世界范圍內(nèi)有超過50%的人群感染過幽門螺桿菌（Helicobacter pylori， Hp），而Hp感染會(huì)引起一系列諸如胃黏膜炎癥、胃癌等的胃部疾病[3-4]。Hp對(duì)人胃黏膜的黏附在其定植和致病中起著關(guān)鍵作用，Hp粘附定植過程是根治Hp感染的重要靶點(diǎn)[5]。迄今為止，Hp感染的最好的治療方案依然是使用抗生素，但Hp現(xiàn)已顯示出對(duì)大部分抗生素的耐藥性，同時(shí)抗生素的使用會(huì)引起一系列的副作用[6]。

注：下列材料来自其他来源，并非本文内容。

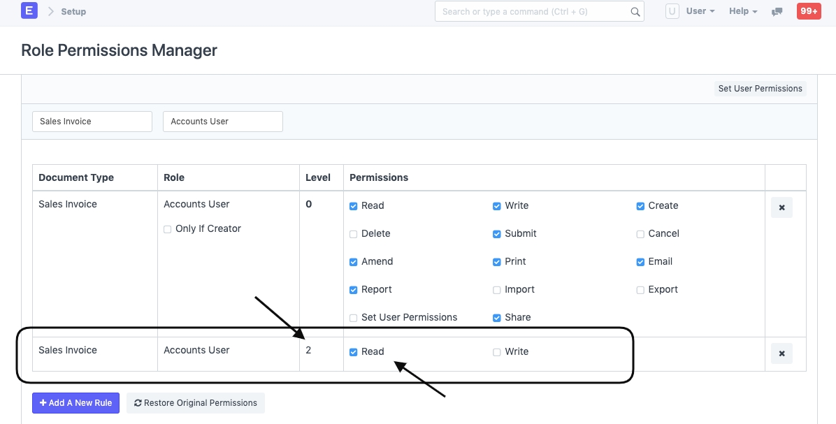Toggle the Only If Creator checkbox
The height and width of the screenshot is (424, 836).
pos(168,229)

研究表明，乙醇攝入與Hp感染具有一定的關(guān)系，而醬香型白酒中除乙醇外富含醛類物質(zhì)（肉桂醛、辛醛、3-呋喃甲醛，2-噻吩甲醛等）[1]，這些醛類物質(zhì)（Aldehydes， ALDs）是否具有抑制Hp感染的作用的相關(guān)報(bào)道很少。因此，本文將醬香型白酒中的生物活性物質(zhì)及醛類化合物體外抗Hp活性及降低Hp對(duì)胃黏膜上皮細(xì)胞損傷活性進(jìn)行評(píng)價(jià)，并對(duì)潛在的機(jī)制進(jìn)行研究。

1 材料與方法

1.1 材料與試劑

Hp標(biāo)準(zhǔn)菌株為Sydney Strain 1（SS1）H.pylori標(biāo)準(zhǔn)菌株，深圳大學(xué)醫(yī)學(xué)院病原微生物系惠贈(zèng)。胃上皮GES-1細(xì)胞株（ATCC，美國(guó)），胎牛血清（FBS）（Hyclone公司，美國(guó)），青-鏈霉素（HyClone公司，美國(guó)），PBS（廣州瑞舒生物科技有限公司，中國(guó)），RPMI 1640培養(yǎng)基（HyClone公司，美國(guó)），NO、ROS、IL-8、IL-1β、IL-6等試劑盒均購(gòu)于碧云天生物科技有限公司，CCK-8試劑（同仁公司，日本），Cag A和VacA抗體（Santa Cruz Biotechnology公司，美國(guó)），哥倫比亞瓊脂、布氏肉湯（Oxoid，英國(guó)），RPMI 1640（Hyclone，美國(guó)）。醬香型白酒（Moutai-flavour liquor，MTL）（購(gòu)于貴州茅臺(tái)集團(tuán)，貴州）。醬香型白酒中生物活性成分（Bio-active compounds in Moutai-flavour liquor， BAC）參考文獻(xiàn)方法提取獲得。醬香型白酒中醛類化合物（Aldehydes reported in Moutai flavour liquor， ALDs），標(biāo)準(zhǔn)品購(gòu)于阿拉丁試劑有限公司[7]。

1.2 儀器

三菱C-31厭氧培養(yǎng)盒（三菱，日本）;恒溫培養(yǎng)箱、超凈化工作臺(tái)（上海實(shí)驗(yàn)儀器廠）;超凈工作臺(tái)（SW-CJ-IC型，蘇州）;CO2培養(yǎng)箱（INCO2108型，Memmert，德國(guó)）;酶標(biāo)儀（TECAN infinite M200多功能酶標(biāo)儀，德國(guó)）;低溫高速離心機(jī)（2K15型，Sigma公司，美國(guó)）;PCR擴(kuò)增儀（Bio-Rad PCR儀T100，美國(guó)）。

1.3 方法

1.3.1 ALD細(xì)胞毒性檢測(cè)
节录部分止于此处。